Szer. Janusz Wojnarowicz po raz drugi wystąpi na igrzyskach olimpijskich. Przed czterema laty wygrał tylko jeden pojedynek i odpadł po przegranej w I rundzie repasaży. Judoka Górniczego Klubu Sportowego „Czarni” Bytom ma 32 lata. Przygodę z judo rozpoczął w Katowicach, ale największe sukcesy odniósł po przeniesieniu do klubu, w którym trenował dwukrotny złoty medalista olimpijski Waldemar Legień. We wrocławskim WZS jest od 2010 roku – wzmocnił reprezentację WP przygotowującą się do wojskowych igrzysk w Rio de Janeiro.
Kilkanaście dni przed inauguracją IO w Londynie Wojnarowicz przebywał na zgrupowaniu w Zakopanem. Jednym z jego sparingpartnerów był mistrz świata weteranów z 2008 roku st. sierż. Mirosław Wolszczak. Trener-koordynator reprezentacji WP żartuje, że trochę udało mu się spocić ważącego 170 kg zawodnika. – Janusz na treningach musi mieć kim porzucać. A nie może to być sparingpartner ważący sto kilo mniej. Tak więc ze swoimi prawie 130 kg mogłem mu się trochę oprzeć – śmieje się trener. Najważniejsze jednak, że swoim trenerskim okiem ocenia, że na ostatnim zgrupowaniu w Spale Wojnarowicz musi tylko podszlifować technikę rzutów i poćwiczyć różne warianty taktyczne rozgrywania walki.
– Dla mnie on jest faworytem, tylko w jego kategorii wagowej takich pewniaków jest z ośmiu. Jeśli Janusz nie trafi w pierwszych rundach na najmocniejszych rywali i z walki na walkę będzie się rozkręcał, to może celować w medal. Sam mówi, że jedzie na igrzyska po złoto, bo jakby inaczej zakładał, to wyjazd nie miałby sensu.
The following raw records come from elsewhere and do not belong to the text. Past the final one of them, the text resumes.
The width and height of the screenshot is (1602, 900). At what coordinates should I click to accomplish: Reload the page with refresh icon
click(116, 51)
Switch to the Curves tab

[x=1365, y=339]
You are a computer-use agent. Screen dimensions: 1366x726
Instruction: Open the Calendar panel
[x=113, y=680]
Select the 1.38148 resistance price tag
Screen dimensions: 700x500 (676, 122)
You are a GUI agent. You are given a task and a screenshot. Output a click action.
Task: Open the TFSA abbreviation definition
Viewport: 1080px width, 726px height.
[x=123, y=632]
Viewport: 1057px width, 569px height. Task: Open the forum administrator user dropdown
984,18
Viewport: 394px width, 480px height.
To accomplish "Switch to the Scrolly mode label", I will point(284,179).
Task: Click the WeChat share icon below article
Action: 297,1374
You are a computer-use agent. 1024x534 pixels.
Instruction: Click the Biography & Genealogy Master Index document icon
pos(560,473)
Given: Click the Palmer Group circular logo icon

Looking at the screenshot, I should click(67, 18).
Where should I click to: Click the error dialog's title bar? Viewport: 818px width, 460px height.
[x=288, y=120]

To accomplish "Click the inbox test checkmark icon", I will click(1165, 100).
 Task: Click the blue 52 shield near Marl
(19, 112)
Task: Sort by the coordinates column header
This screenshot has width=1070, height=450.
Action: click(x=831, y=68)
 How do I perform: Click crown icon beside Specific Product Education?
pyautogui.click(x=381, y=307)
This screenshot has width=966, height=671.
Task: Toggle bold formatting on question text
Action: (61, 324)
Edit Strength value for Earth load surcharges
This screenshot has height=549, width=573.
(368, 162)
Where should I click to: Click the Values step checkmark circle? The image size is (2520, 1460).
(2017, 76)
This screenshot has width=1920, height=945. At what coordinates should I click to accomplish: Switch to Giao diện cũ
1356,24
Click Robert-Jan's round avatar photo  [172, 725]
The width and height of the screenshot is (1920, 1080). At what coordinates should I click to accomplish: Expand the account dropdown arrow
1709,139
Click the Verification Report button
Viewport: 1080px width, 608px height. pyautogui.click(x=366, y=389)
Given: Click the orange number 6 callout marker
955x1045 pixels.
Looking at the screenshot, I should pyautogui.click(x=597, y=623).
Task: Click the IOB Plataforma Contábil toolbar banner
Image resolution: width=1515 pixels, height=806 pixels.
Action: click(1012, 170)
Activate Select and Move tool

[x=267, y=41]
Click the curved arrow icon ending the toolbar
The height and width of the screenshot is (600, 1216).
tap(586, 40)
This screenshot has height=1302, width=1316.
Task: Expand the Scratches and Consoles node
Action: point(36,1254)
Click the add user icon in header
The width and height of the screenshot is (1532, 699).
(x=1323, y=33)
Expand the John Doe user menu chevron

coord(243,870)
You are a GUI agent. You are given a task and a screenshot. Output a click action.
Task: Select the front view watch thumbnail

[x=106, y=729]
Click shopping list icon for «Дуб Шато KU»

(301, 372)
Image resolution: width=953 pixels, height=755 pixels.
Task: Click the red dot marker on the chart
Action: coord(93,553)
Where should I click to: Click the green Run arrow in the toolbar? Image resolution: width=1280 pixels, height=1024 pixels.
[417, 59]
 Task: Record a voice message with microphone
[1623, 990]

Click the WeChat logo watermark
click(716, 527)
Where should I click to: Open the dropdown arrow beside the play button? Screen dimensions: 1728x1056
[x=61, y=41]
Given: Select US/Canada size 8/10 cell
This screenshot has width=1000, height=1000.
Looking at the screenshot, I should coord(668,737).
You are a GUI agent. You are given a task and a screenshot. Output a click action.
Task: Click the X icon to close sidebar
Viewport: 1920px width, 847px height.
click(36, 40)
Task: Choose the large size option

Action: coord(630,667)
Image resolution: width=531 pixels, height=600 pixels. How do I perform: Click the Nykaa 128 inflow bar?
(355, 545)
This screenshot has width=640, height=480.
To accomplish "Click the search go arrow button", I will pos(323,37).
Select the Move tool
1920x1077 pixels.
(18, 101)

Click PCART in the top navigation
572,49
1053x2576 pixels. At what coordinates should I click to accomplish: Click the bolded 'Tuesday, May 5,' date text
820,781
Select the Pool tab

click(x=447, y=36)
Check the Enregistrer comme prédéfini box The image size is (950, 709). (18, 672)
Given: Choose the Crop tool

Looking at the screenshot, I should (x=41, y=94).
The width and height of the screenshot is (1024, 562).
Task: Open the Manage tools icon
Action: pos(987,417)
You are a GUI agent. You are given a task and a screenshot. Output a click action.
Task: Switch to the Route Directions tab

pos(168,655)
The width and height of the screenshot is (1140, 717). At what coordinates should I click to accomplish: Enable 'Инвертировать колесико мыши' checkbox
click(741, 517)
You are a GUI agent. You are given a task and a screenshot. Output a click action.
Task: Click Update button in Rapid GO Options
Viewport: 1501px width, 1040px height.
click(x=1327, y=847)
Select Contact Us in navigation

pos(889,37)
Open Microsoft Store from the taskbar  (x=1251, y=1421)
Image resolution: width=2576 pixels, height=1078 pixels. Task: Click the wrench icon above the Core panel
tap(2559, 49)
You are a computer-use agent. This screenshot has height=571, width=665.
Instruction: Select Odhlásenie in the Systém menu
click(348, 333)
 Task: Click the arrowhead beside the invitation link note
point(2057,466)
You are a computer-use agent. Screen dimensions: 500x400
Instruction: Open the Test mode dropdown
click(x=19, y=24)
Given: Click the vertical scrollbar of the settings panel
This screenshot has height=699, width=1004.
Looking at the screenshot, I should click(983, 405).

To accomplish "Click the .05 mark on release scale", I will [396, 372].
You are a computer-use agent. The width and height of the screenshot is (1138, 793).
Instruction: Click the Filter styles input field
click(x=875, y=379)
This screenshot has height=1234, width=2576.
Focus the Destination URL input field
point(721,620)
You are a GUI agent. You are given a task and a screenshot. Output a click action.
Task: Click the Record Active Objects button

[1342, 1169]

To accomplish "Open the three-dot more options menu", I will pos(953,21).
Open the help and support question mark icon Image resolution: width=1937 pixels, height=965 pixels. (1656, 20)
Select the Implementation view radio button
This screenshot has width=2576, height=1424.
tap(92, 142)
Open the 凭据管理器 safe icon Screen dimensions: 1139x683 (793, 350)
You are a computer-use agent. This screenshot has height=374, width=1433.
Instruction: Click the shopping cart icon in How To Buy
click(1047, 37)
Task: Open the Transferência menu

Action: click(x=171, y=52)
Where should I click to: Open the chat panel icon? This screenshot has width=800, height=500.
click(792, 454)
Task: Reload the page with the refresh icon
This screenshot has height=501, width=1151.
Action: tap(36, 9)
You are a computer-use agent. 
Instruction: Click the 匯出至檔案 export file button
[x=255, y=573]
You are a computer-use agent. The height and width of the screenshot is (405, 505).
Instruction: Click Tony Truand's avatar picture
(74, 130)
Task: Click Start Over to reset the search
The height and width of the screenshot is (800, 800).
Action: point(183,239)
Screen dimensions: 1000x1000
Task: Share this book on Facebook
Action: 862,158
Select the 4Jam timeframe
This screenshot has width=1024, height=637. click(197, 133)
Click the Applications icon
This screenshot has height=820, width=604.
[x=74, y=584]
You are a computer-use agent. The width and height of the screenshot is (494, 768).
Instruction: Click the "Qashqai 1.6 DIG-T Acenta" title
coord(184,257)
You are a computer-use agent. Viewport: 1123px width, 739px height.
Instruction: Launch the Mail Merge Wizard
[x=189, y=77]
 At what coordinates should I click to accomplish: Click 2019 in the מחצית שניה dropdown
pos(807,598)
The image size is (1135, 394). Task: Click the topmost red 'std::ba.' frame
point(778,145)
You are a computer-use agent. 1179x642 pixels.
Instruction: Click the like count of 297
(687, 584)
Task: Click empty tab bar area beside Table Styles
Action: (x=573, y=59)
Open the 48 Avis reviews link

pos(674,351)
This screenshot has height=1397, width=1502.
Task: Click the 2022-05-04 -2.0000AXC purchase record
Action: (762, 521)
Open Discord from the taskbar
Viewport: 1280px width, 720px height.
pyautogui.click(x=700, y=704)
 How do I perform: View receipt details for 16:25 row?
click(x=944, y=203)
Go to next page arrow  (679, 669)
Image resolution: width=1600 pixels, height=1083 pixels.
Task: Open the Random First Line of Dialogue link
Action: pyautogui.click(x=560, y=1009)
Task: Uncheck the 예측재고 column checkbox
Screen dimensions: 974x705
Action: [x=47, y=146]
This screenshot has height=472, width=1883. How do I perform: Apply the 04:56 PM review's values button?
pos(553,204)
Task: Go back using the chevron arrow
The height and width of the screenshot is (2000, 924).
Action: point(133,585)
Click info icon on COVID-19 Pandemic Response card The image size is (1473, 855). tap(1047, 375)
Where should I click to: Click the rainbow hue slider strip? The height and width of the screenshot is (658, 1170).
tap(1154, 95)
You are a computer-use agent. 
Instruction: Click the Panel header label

Jest więc mocno zmotywowany i nastawiony na sukces. Stać go na medal, bo praktycznie z wszystkimi czołowymi zawodnikami już wygrywał – mówi trener Wolszczak. Podczas kwietniowych ME w Czelabińsku Wojnarowicz zdobył brązowy krążek i przegrał z Rosjaninem Aleksandrem Michajlinem. Ale nie tego rywala obawia się najbardziej w Londynie, a Francuza Teddy Rinera. Polak jeszcze nigdy z nim nie wygrał i jeśli dopisze mu szczęście w losowaniu i nie trafi na mistrza świata, to zapewnia kibiców, że 3 sierpnia stanie na podium igrzysk.